CHRIS MANSKE: Well, I think in the big picture, there is very little change. And as administrations come and go, a well diversified portfolio is going to do what the owner wants it to. But in the tactical picture, there's definitely specific things that investors right now want to be thinking about.

And I'd say the two biggest star one, do your homework first. Things have changed a bit. I mean, right off the top of my tongue is the possibility of a new tax bracket. You know, that's something that everybody is talking about. So make sure you've done your homework before you make purchases or sales. This December-- probably there won't be anything changed before the end of the year. But by next December, there could be some changes.

And then, the second would be know the difference between what's happened and what still is to come. It gets really exciting to talk about getting a company like Pfizer in your portfolio after it has already jumped, and everybody was excited about it. So be aware of what has already occurred and what is still to come.

MYLES UDLAND: And you know, Chris, you talked about doing your homework there. And maybe it's just that we're all too steeped in the world of business media, where it seems like there's an endless amount of financial content out there. But I guess with clients you talk to, does it seem like folks are more informed in general these days, that the information that's out there is allowing the current or new generation of investors to have an understanding of kind of the basics here, before they even come to a meeting with you?

CHRIS MANSKE: Well, I think it's a two edged sword. There's the joy of all the information at your fingertips. You can do a quick Google search. There's even people getting financial advice from TikTok these days.

And you know, this sounds a little bit odd. But it's also useful. You know, at the same time that there's a lot of information. It can be overwhelming, there is those specific questions with specific answers that they're right at people's fingertips.

And what's nice is the internet really is a leveling tool that you can use to your advantage. But if you end up spending three hours going into a rabbit hole, unable to tell the difference between fake news and what has already occurred, and what hasn't, you know, that's when it's probably good to bring in a third party, and you know, chat with them. And it doesn't have to be a financial advisor. It could just be someone you trust. You know, just get a friend or someone that you respect. Their opinion means something to you. And you know, having that second voice makes a lot of difference.

- Chris, there's been a lot of bullishness emerge on Wall Street after the election.
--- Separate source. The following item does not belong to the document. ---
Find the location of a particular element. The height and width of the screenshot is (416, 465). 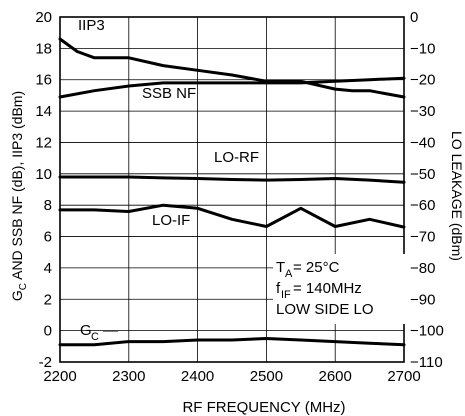

fif-rest: = 140MHz is located at coordinates (328, 288).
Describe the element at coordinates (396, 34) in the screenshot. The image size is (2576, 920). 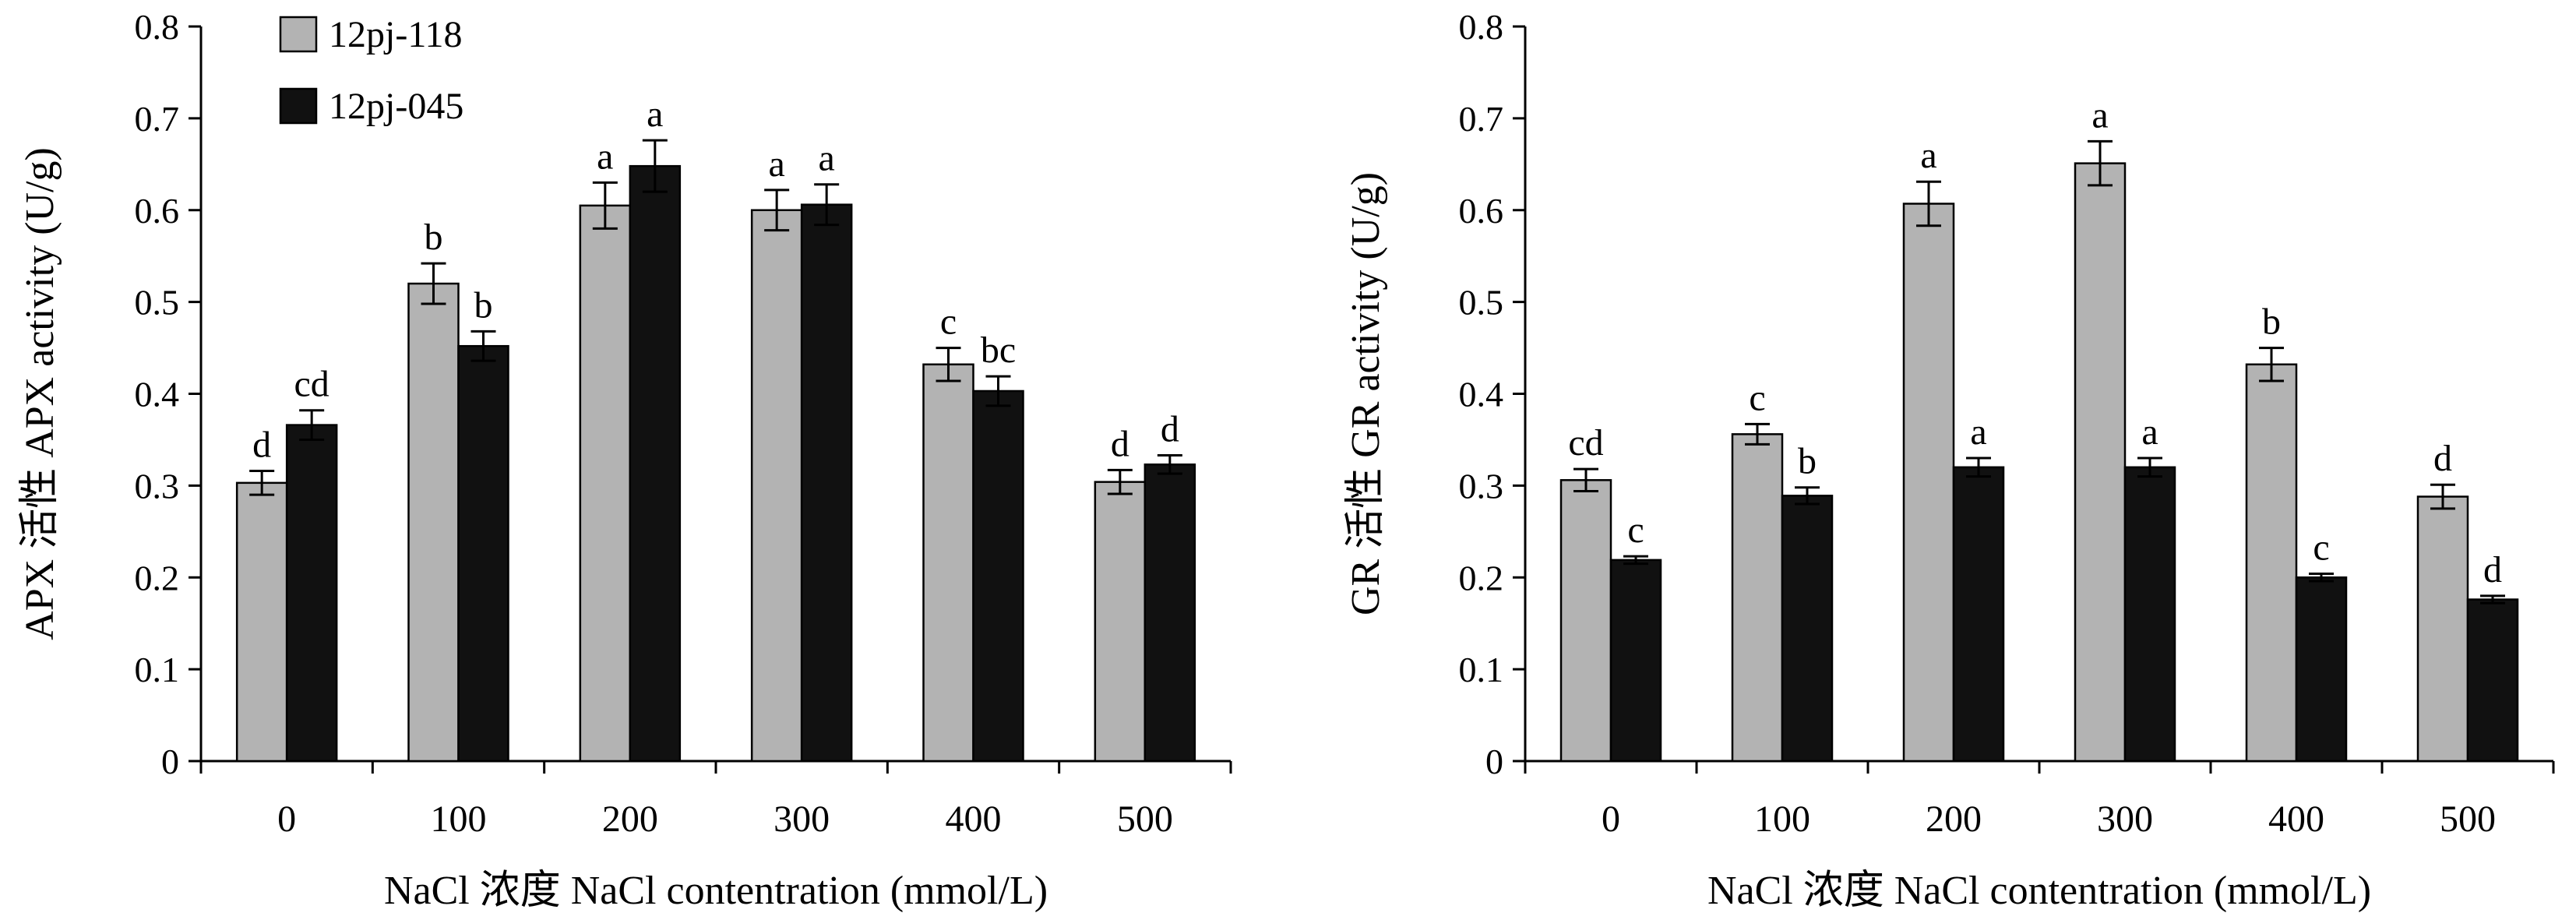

How should an investor protect their portfolio that a lot of these strategists on Wall Street could be completely wrong?

CHRIS MANSKE: Well, that's a good point. The idea that the market is not for certain going up or not for certain going down is not a new one. So that preparation that people need to make, it's not specific to this moment. It's just be prepared.

In fact, I think that this is a lot like, you know, somebody who puts a spare tire on their car. And they practice changing their tire. They're not doing that just because of that one day they're going to drive somewhere. They're doing it, because they want it to always be in place. And it's the same with portfolio preparation.

There are specific steps that really every investor can easily take to make sure that they're ready for the fact-- it's not a question-- the fact that Wall Street could be wrong. There could be bullish moments. And there could be bearish moments. And it could go the other way. We need to be ready for it.